Приходилось мне – в связи с консультациями Ланга по лечкомиссии – быть у Зиновьева[57] и Евдокимова[58], руководителя ленинградской партийной организации. Зиновьев был толст и зол, а Евдокимов искренне любил город, восхищался им даже как-то поэтически (он, кажется, тоже расстрелян?).
В перерыве между записями больных у Г. Ф. Ланга я читал медицинские иностранные журналы; Г. Ф. выписывал их около двадцати; кроме того, постоянно приходило по почте много бандеролей с иностранными марками с книгами. Вообще у Г. Ф. Ланга была превосходная библиотека, которой пользовались его сотрудники, они приходили читать журналы и книги в отведенную для этого специальную комнату. Г. Ф. Ланг отличался умением быстро улавливать самое главное, отличать нужное от ненужного; он обладал не только исключительной эрудицией, но и особым складом ума, позволявшим громадные литературные материалы быстро приводить в стройную и эффективную систему. Его критический ум не поддавался на моду, сенсацию, хотя каждую новую идею, новый метод он отмечал с интересом.

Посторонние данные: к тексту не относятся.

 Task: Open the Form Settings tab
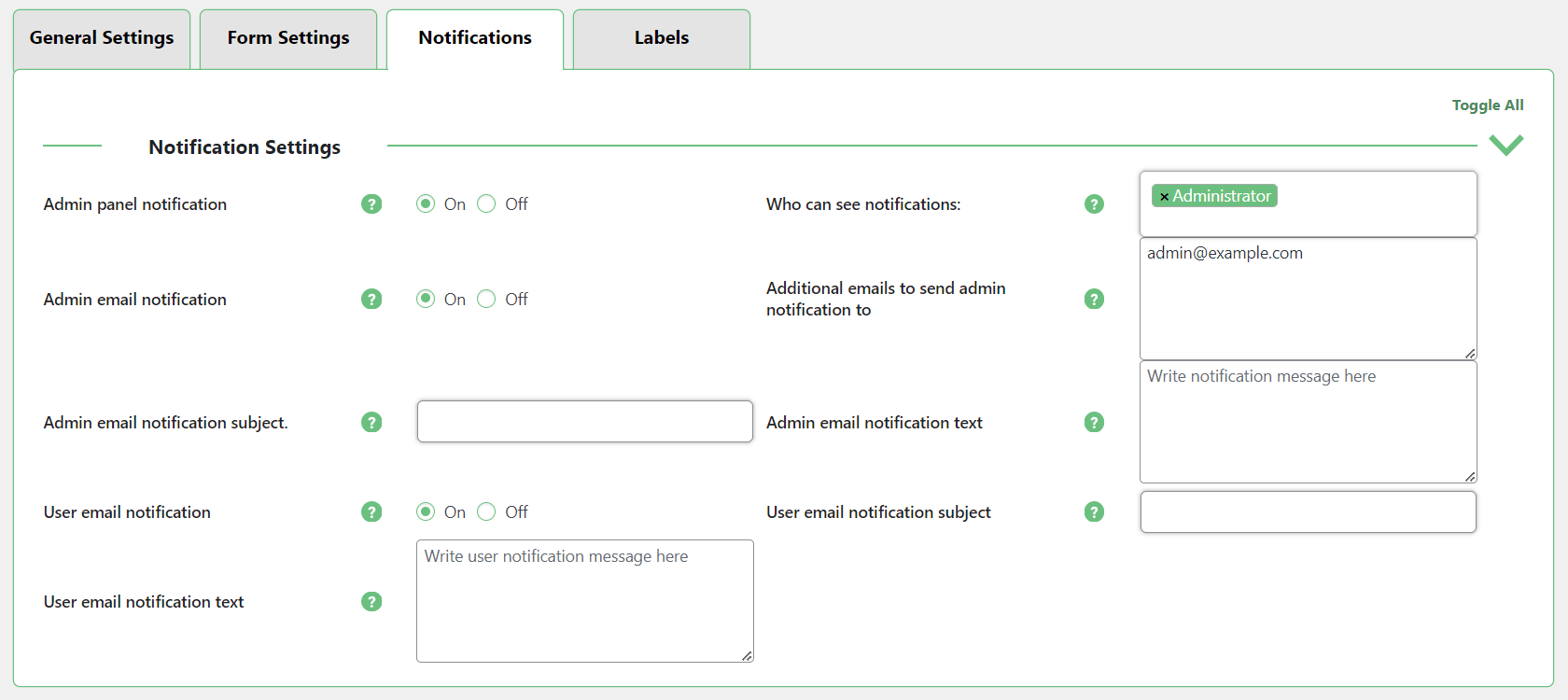(x=288, y=38)
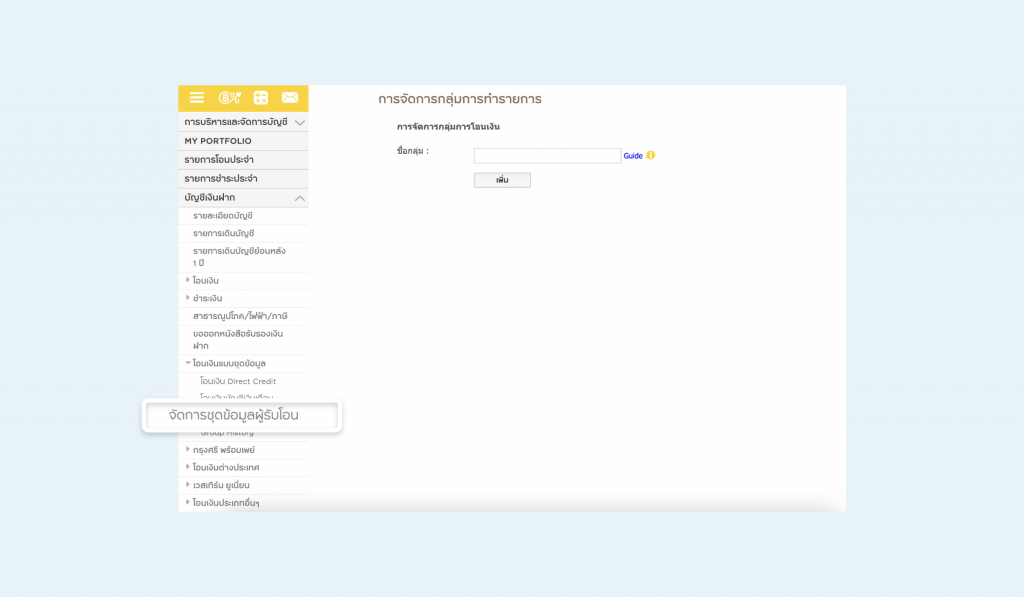The height and width of the screenshot is (597, 1024).
Task: Expand the เวสเทิร์น ยูเนี่ยน submenu
Action: [x=188, y=485]
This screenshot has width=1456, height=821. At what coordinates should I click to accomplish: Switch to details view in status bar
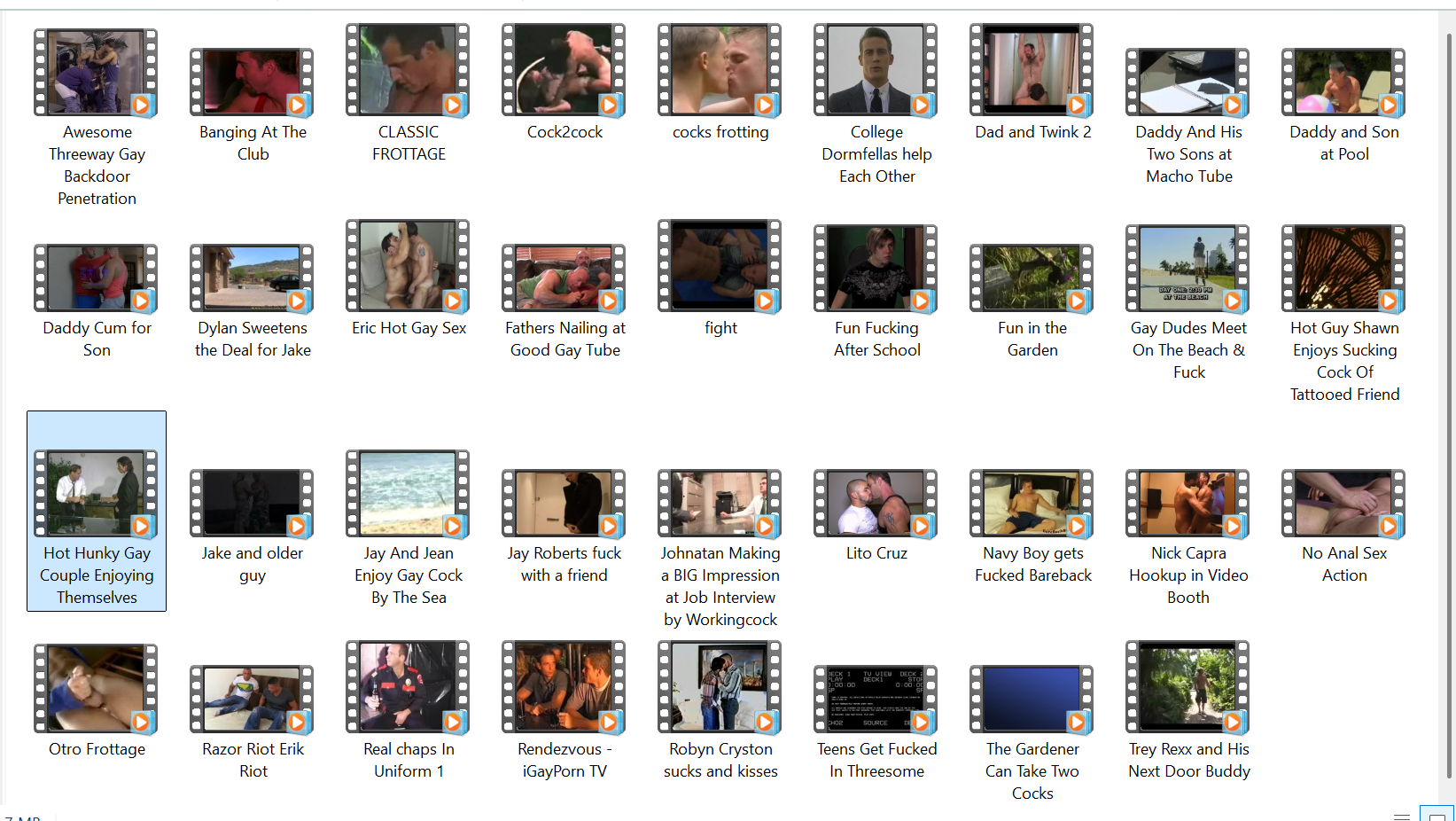click(x=1402, y=815)
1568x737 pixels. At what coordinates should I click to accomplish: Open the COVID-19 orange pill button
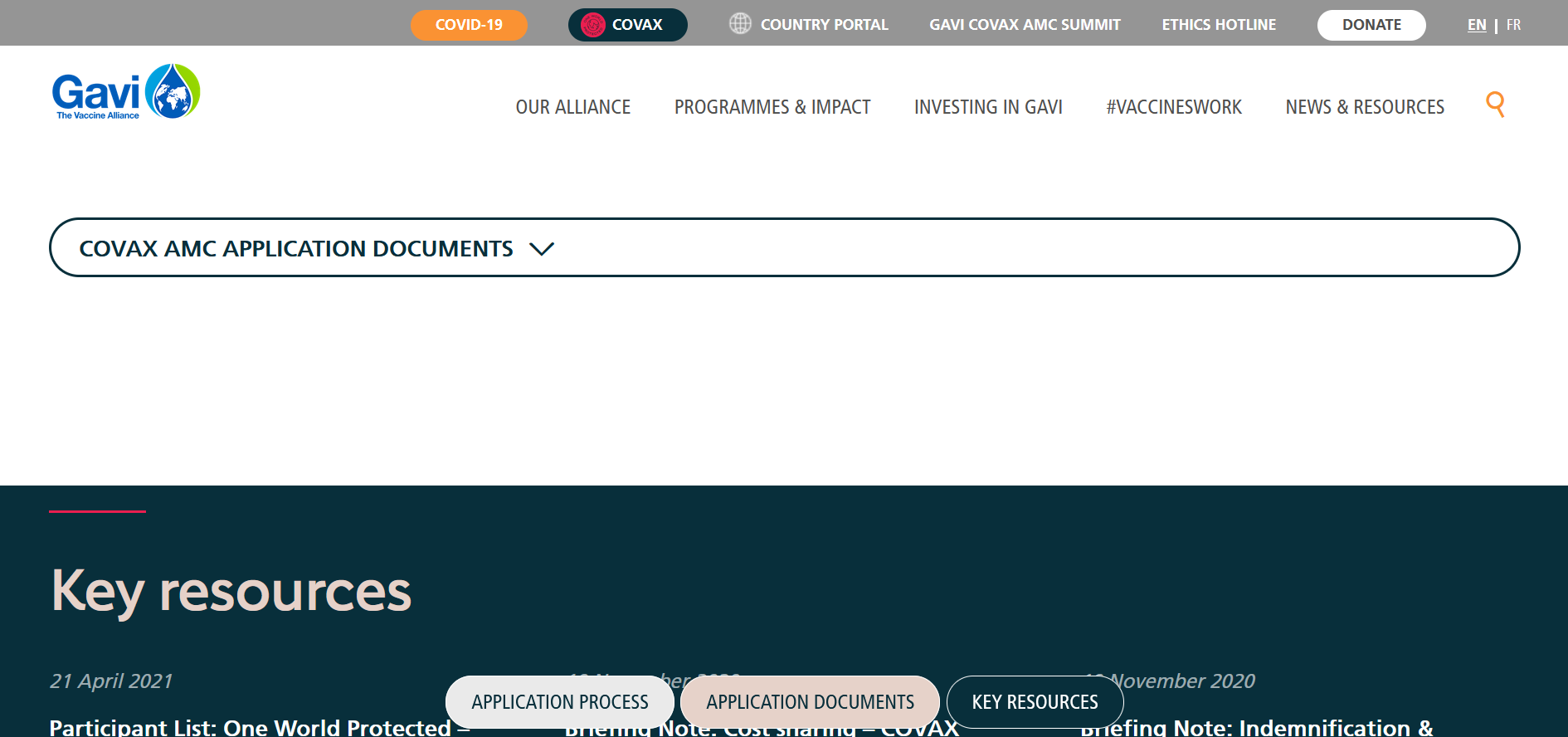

По окончании приема Мария Алексеевна, его жена (теперь – заведующая кафедрой патологической анатомии в I ЛМИ), приглашала нас к столу; это была приветливая и воспитанная дама, высокого роста, блондинка, с крупным полным лицом; детей у нее не было (у Г. Ф. Ланга были дети от первой жены, изредка приходившие навещать отца).
Через год я получил штатное место ординатора клиники.
Ходить на работу было далеко, и мы стали искать квартиру на Петроградской стороне. Сперва поселились у какой-то странной особы, которая одна занимала семикомнатную квартиру на Каменноостровском (улица Красных Зорь); комнаты были заставлены богатой мебелью, стоял адский холод; мы поставили буржуйку в своей комнате, рядом с кухней. Потом мы переехали на Большую Дворянскую и зажили хорошо и спокойно. У нас была большая, отличная, теплая комната, хозяева – милые люди; дочь их – молодая женщина, привлекательная с виду, была где-то артисткой, живая и остроумная особа, и мне немного нравилась (и я ей).
В клинике все годы шла интенсивная и увлекательная работа. Я ходил туда пешком к девяти часам и возвращался домой в шесть. Все молодые врачи активно участвовали в занятиях со студентами. Я довольно быстро стал замещать ассистента М. Я. Арьева[59], который приходил в клинику лишь по определенным дням. М. Я. Арьев, мой второй после М. Э. Мандельштама непосредственный руководитель, был красивый мужчина с мефистофельским обликом; он был также кардиолог и вскоре написал отличную монографию о мерцательной аритмии и ее лечении хинидином. Мы с ним находились в дружеских отношениях в дальнейшем.
Впрочем, в клинике Г. Ф. Ланга все относились друг к другу хорошо. Это была как бы одна семья, объединенная отношением к шефу и увлечением научной работой. Я не помню, чтобы кто-нибудь с кем-нибудь там ссорился или был в натянутых отношениях. Лишь позже стали выделяться группировки сотрудников, более тесно связанных друг с другом, нежели с другими, но не настолько, чтобы возникали личные нелады.
Старшим ассистентом была Н. А. Толубеева, требовательная особа, которую молодежь побаивалась, так как она могла сообщить оценку вашей личности и ваших проступков Георгию Федоровичу, а все мы хотели показать шефу себя с лучшей стороны отнюдь не из-за соображений карьеры, а из самых лучших побуждений (уважения, самолюбия).
Занятия со студентами четвертого курса, естественно, привели к тому, что молодой ординатор стал ухаживать за хорошенькими студентками, и, наоборот, студентки стали ухаживать за молодым ординатором; они даже преподнесли ему шутливый подарок – шнурки для штиблет (после того, как на обсуждении какой-то проблемы в палате увидели на одной ноге преподавателя вместо шнурка бечевку).